The problem is that now, their still isn't any cold air coming out of my car. The system is all charged up with freon and the pressure readings are perfect: no leaks! What could the problem be now? Could it be pure coincidence that the compressor now decided to stop working too? Is my mechanic screwing me? Any ideas and/or experience with a similar problem?

Let me know quickly! It's frickin' hot outside!
Judge


----------



## IanH (Feb 11, 2003)

JudgeTredd77 said:


> Hello all!
> 
> I'm having a weird problem with the A/C on my '99 Sentra (1.6).
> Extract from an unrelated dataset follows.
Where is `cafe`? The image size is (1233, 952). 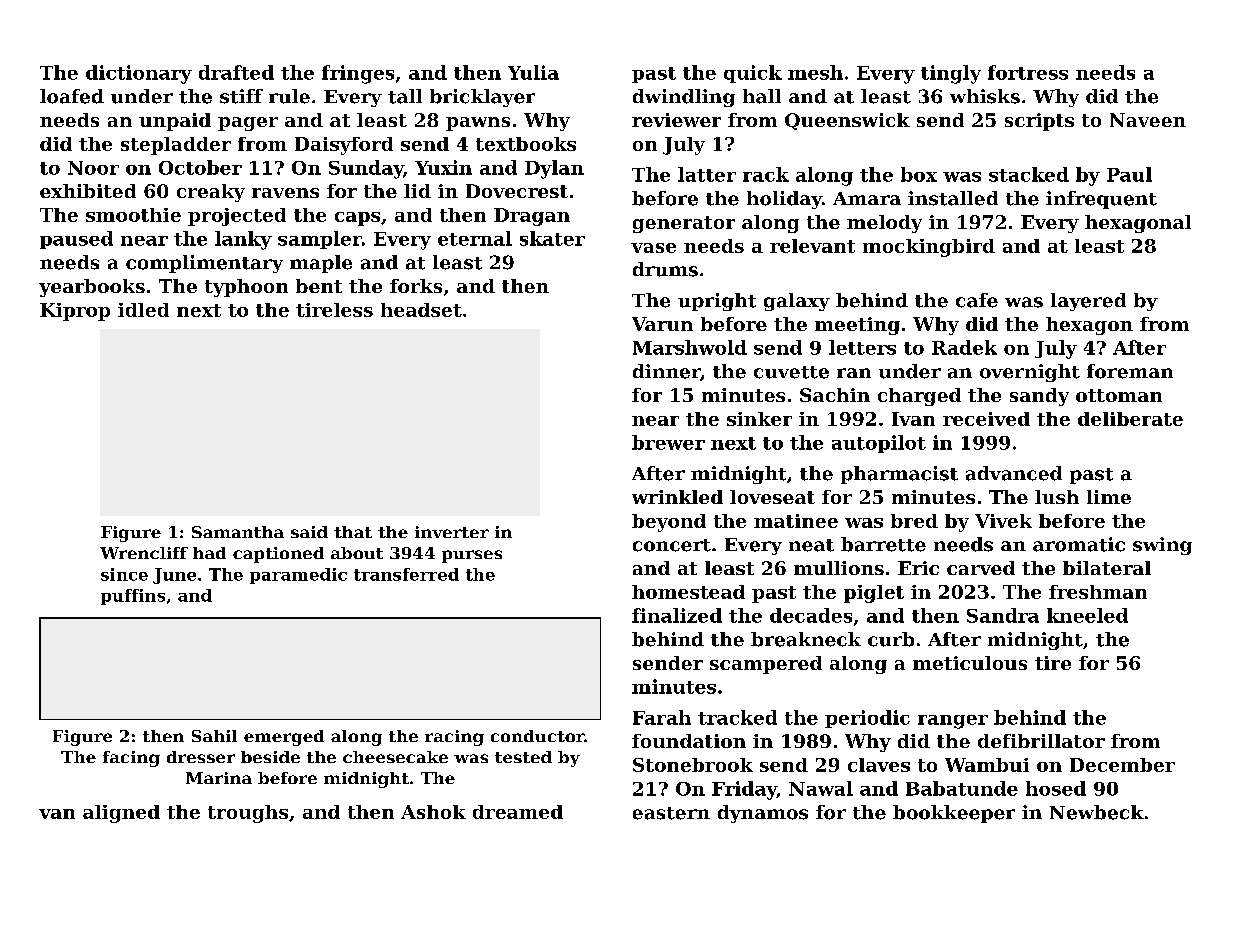
cafe is located at coordinates (977, 300).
Last summer, the condensor was leaking so I had it changed. The system worked fine all summer long. That is, until this summer... the A/C was shot again and I was shocked to see that the condensor (same part that was replaced last summer) was leaking again! Luckily, it was under guarantee, so they changed it free of charge!
> 
> ...


If the pressures are fine the compressor must be working!
So what are the pressure readings at say idle and 2000 rpm ?
Did you get the dryer changed ? FREON breaks down with water to form acids that attack the Condenser and Evaporator. I have lost a condenser in the past due to this.

Make sure the system is vacuumed for long enough to remove the air and water. This depends somewhat on the connection and the pump but an hour would be my minium.
(I have a very large industrial pump.)

Do you have a temp gauge that you can measure the Air intake and the air coming out of the vents.
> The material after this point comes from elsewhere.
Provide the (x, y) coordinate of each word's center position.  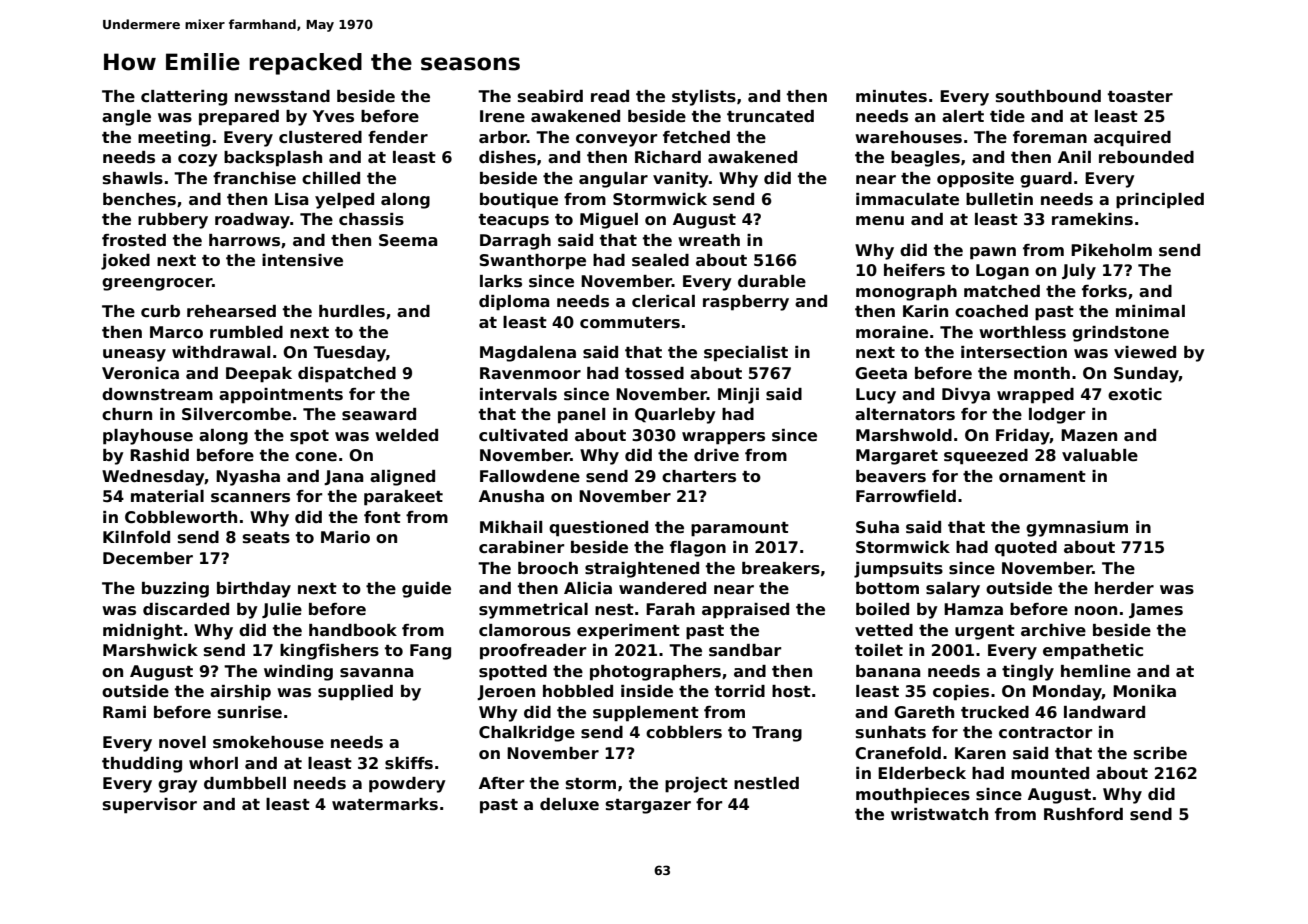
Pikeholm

Its possible its been over charged if it is in fact all working. Again what are the pressure readings for the LOW and HIGH sides of the system, what is the ambient temp when this was recorded and at what rpm.
You are looking for numbers like say 50 -60 psi on the low side and 200 - 300 psi on the high side approx.


----------



## JudgeTredd77 (Jun 6, 2003)

Ok, so I picked up my car from the garage and they swear it's full on freon and doesn't leak. They suggest the problem may be the compressor. But when I push the A/C button, I hear the compressor starting up, just don't have any cold air. I don't have any instruments or guages... I'm no expert, but shouldn't the system work if it's full on freon and if the compressor works?


----------



## IanH (Feb 11, 2003)

JudgeTredd77 said:


> Ok, so I picked up my car from the garage and they swear it's full on freon and doesn't leak. They suggest the problem may be the compressor. But when I push the A/C button, I hear the compressor starting up, just don't have any cold air. I don't have any instruments or guages... I'm no expert, but shouldn't the system work if it's full on freon and if the compressor works?


Well No.
the system works as a heat pump. It moves heat around.
The temperature you get on the low side depends on the pressure. If the pressure is too high or the flow is restricted you will not get the cooling you are looking for.
Also download the FSM from the sticky at the top of the B14 section.
http://www.nissanforums.com/b14-95-99-chassis/60760-b14-full-service-manual.html

So try this. 
Start the car and listen for the A/C to click on. then feel the temperature of the low or return line. this runs from the evaporator (near passenger side fire wall back to the compressor.) See HA-57 in FSM
Then increase engine speed and see if it gets cooler. 
Do you get any cooling at all on the freeway at higher speeds ( maybe leave the car in a lower gear to keep engine speed up.) 
Please talk to your shop and ask them for the amount of freon in Ounces they put back in the system and the pressures they measured. Or take the car back and get the information.


----------



## EvilPotato (Sep 6, 2005)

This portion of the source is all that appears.